▸ **What to work on**: If a line in the listing below includes the string "agent", pull it out.

▸ **Extracted material**:
=== Section Start ===

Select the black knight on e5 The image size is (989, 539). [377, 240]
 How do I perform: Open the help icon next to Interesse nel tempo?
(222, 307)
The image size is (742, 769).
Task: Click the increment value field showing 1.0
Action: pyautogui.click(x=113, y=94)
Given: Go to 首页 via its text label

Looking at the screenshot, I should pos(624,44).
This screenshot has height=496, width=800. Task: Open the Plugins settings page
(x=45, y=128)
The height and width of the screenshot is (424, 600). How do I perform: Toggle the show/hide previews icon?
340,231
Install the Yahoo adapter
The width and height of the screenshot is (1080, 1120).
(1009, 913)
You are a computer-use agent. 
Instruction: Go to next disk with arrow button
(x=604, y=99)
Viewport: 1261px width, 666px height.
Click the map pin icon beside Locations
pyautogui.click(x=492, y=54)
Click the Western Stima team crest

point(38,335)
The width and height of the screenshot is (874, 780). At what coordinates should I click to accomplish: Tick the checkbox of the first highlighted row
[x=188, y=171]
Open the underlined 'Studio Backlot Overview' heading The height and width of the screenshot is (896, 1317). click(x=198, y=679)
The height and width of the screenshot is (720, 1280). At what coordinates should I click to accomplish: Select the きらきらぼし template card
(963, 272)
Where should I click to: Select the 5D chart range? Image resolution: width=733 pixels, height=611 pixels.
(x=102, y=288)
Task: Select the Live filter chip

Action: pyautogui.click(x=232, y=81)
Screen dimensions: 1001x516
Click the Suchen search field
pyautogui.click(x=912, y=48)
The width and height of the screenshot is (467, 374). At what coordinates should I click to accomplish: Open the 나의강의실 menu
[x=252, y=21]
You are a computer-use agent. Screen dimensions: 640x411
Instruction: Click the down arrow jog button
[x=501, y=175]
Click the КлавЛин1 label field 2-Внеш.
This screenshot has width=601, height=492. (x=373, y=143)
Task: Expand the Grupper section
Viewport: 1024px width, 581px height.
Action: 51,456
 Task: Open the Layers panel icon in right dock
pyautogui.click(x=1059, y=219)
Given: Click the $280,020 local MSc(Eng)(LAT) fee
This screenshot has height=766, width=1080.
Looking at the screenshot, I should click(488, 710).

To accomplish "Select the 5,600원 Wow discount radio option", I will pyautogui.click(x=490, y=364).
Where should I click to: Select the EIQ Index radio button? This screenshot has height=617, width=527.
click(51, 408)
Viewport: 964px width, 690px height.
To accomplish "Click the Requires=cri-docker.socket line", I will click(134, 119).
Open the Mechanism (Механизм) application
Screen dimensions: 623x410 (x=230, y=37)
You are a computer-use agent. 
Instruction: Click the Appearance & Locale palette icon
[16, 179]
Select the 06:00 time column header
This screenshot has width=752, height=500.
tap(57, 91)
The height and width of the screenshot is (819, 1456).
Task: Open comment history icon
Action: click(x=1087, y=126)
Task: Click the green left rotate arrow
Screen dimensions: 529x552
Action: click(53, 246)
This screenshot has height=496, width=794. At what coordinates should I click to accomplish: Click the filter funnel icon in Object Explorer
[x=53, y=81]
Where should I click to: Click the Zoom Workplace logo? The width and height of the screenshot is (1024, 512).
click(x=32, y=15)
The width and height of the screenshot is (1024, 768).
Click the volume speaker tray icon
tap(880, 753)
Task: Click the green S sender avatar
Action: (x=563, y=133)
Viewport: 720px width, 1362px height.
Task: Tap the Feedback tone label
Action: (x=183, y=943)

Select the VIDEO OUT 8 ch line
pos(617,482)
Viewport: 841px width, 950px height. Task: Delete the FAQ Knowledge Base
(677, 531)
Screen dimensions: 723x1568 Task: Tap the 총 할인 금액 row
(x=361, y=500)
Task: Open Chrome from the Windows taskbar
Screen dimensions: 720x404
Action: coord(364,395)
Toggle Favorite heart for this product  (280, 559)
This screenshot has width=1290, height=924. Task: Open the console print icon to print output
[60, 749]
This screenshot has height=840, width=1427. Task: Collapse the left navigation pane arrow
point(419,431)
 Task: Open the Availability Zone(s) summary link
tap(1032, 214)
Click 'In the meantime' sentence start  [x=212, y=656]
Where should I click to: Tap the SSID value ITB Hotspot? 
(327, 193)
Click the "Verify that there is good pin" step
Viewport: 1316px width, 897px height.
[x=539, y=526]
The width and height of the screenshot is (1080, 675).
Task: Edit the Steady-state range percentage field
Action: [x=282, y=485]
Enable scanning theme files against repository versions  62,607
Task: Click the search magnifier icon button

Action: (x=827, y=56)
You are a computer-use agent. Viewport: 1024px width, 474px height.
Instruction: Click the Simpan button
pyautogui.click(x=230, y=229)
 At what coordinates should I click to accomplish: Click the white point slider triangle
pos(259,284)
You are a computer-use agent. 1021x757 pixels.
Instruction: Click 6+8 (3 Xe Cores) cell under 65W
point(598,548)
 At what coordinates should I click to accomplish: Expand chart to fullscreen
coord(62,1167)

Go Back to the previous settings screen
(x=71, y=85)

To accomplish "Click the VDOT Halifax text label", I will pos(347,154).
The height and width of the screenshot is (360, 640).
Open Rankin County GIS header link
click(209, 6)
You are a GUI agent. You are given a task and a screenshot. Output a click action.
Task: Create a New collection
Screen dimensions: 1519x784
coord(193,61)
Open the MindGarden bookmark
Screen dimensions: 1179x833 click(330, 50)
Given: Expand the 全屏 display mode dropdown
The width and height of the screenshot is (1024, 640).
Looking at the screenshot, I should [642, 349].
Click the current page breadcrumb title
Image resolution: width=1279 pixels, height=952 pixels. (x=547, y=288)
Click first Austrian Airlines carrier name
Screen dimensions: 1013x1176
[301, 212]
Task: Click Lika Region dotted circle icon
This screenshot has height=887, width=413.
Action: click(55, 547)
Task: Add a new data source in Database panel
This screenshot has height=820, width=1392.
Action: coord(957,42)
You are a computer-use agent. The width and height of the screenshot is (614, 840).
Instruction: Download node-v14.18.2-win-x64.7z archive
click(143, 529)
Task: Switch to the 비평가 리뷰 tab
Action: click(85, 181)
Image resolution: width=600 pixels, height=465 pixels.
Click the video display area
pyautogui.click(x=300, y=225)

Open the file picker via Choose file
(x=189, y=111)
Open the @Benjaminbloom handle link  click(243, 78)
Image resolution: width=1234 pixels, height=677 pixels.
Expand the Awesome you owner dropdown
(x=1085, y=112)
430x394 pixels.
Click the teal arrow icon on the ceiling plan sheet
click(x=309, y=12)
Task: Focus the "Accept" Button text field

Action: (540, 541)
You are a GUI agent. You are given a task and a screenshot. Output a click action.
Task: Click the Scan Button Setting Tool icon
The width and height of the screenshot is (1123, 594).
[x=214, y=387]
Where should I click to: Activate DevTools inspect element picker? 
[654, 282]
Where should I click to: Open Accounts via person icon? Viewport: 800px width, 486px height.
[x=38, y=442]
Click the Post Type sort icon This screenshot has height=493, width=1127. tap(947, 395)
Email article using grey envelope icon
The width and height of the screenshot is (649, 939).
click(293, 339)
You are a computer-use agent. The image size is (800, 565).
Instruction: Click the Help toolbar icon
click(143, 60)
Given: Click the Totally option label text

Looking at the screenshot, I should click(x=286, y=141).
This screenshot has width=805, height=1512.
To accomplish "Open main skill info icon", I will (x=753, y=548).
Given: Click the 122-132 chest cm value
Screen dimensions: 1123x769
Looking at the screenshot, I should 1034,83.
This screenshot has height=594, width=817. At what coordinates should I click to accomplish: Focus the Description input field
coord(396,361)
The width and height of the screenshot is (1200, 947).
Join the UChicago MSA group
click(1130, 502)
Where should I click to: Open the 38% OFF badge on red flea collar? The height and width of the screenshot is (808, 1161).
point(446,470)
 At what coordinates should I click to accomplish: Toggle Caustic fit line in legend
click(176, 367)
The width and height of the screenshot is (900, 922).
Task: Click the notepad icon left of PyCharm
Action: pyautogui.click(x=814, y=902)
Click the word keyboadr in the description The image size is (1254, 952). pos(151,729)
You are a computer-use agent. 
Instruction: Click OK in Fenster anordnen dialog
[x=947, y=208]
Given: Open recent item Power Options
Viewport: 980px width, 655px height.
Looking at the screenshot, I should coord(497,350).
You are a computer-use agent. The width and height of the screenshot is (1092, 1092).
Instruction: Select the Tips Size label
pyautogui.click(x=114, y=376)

=== Section End ===

▸ **Finished task**:
You are a computer-use agent. 
You are a computer-use agent. Screen dimensions: 640x411
You are a computer-use agent. 
You are a computer-use agent. Viewport: 1024px width, 474px height.
You are a computer-use agent. 1021x757 pixels.
You are a GUI agent. You are given a task and a screenshot. Output a click action.
You are a computer-use agent. The width and height of the screenshot is (614, 840).
You are a GUI agent. You are given a task and a screenshot. Output a click action.
You are a computer-use agent. The image size is (800, 565).
You are a computer-use agent. 
You are a computer-use agent. The width and height of the screenshot is (1092, 1092).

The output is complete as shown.